Funsor named indexing semantics

badatmath · February 5, 2021, 8:32am

I had a question regarding funsor Tensor named indexing. Names for matching free variables with dimensions for function substitution makes sense, but tensor positional indexing seems to be orthogonal from named based indexing.
Consider the following example:

pt_x = torch.randn(4, 3, 2)
x = funsor.Tensor(pt_x, OrderedDict(foo=Bint[4], bar=Bint[3]))

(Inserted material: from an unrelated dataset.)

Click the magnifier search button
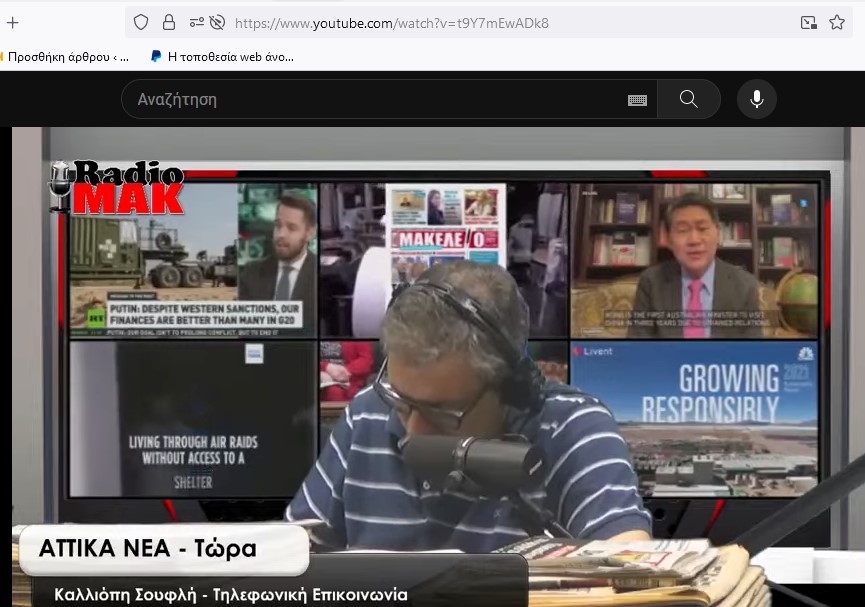 tap(688, 99)
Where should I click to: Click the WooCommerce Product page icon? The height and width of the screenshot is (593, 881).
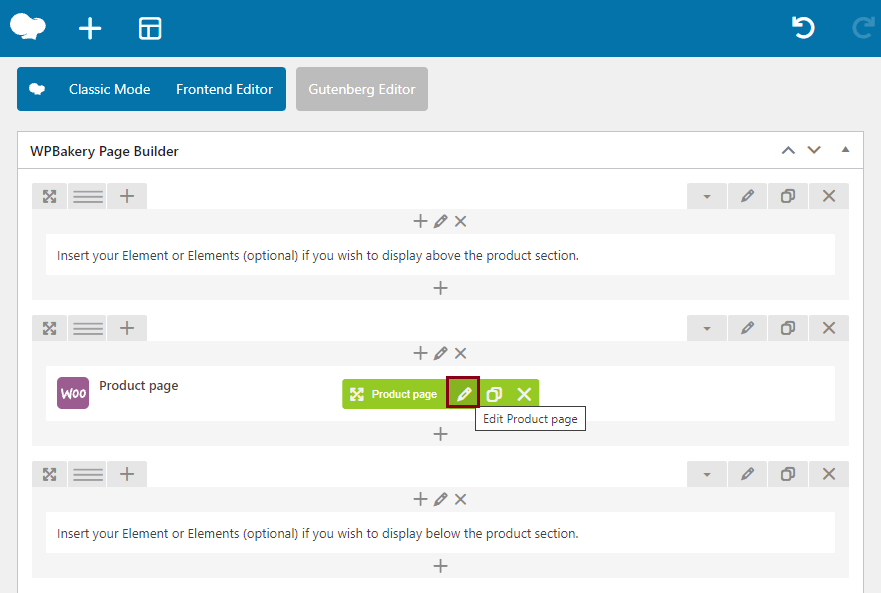(73, 393)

This instantiates a funsor of batch shape (4, 3), event shape (2,) and output shape ().

pt_x.shape == (4, 3, 2)
x.shape == (3, 2) # just the event dims
x[0].data.shape == (4, 3) # == pt_x[:, 0].shape, only indexes
                          # event dimensions
x('foo').shape == x.shape  # != x[0].shape
x('bar')  # fails without a readable error message
x == x('foo')  # x('foo') is not a slice; the entire tensor is returned

In spite of this, funsor tensors still follow Pytorch broadcasting semantics. So how exactly do you use named indexing to index into the batch dimensions or broadcast? Or is this strictly for aligning/broadcasting variables by named dimension during substitution?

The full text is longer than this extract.